Un point sur notre culture numérique
Les jeux vidéo comptent parmi les expressions sociales, culturelles et technologiques contemporaines les plus pertinentes : ils sont à la fois une industrie, un modèle permettant de combiner apprentissage, liberté de choix, réflexion, résolution de problèmes et exercice de l’imagination, et une partie intégrante de la culture.

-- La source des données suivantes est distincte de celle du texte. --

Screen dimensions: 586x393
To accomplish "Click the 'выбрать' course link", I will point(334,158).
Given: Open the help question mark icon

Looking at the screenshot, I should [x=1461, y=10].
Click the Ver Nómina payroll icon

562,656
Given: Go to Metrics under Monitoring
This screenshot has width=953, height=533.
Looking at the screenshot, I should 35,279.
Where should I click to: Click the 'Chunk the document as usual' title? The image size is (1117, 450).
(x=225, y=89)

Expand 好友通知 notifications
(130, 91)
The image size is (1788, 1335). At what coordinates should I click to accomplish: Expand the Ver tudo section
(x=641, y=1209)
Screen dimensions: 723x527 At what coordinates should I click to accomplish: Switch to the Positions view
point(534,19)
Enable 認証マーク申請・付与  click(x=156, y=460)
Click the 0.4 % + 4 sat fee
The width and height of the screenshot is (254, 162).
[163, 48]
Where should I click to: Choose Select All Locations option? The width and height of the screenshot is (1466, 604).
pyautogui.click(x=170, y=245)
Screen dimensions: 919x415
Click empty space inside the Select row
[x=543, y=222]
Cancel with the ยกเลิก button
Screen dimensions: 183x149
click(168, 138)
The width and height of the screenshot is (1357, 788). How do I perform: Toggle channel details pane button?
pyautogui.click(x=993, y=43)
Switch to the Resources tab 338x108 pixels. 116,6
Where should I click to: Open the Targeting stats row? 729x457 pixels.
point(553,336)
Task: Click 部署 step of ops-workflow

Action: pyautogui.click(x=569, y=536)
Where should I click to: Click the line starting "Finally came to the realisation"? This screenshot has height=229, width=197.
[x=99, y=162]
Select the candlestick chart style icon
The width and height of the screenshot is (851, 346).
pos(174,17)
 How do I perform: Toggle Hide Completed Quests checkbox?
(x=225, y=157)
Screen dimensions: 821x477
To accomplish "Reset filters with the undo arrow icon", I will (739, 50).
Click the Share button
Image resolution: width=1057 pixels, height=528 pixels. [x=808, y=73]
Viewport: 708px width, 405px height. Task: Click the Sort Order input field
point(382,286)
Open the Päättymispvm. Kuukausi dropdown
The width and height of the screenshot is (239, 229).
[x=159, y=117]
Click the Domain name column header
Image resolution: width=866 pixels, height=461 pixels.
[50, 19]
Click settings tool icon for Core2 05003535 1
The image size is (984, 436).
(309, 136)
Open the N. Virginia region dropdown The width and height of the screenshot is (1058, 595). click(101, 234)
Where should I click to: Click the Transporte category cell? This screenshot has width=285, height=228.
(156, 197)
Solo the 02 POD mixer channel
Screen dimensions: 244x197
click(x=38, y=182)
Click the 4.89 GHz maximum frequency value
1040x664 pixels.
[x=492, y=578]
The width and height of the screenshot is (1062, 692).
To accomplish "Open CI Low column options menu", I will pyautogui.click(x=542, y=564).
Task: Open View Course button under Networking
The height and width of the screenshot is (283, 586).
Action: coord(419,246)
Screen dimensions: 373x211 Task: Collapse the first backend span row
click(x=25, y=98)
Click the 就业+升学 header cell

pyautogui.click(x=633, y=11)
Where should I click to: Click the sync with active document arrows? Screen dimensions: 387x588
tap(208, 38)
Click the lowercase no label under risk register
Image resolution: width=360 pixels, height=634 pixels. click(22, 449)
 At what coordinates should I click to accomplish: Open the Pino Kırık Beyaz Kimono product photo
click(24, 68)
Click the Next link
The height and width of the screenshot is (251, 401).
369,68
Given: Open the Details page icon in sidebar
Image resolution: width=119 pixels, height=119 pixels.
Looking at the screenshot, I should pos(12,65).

Mais leur importance n’est pas encore totalement comprise.
Le jeu vidéo est un phénomène extrêmement récent, surtout si on le compare à son parent naturel : comparé à l’histoire millénaire des jeux « analogiques », sur laquelle des penseurs importants ont réfléchi, le jeu vidéo peut compter sur moins d’un siècle de vie.
Malgré cela, au cours des dernières décennies, le jeu numérique est devenu l’une des expressions sociales, culturelles et technologiques contemporaines les plus pertinentes, même si elle est encore peu comprise. Il s’agit de la première industrie du divertissement au monde, en termes de budget et de temps passé. Média et langage de la contemporanéité, il contribue, par ses expériences interactives et participatives, à la création de nouveaux imaginaires culturels. Son influence sur le contemporain peut être observée à travers trois dimensions fondamentales : économique, sociale et culturelle-artistique.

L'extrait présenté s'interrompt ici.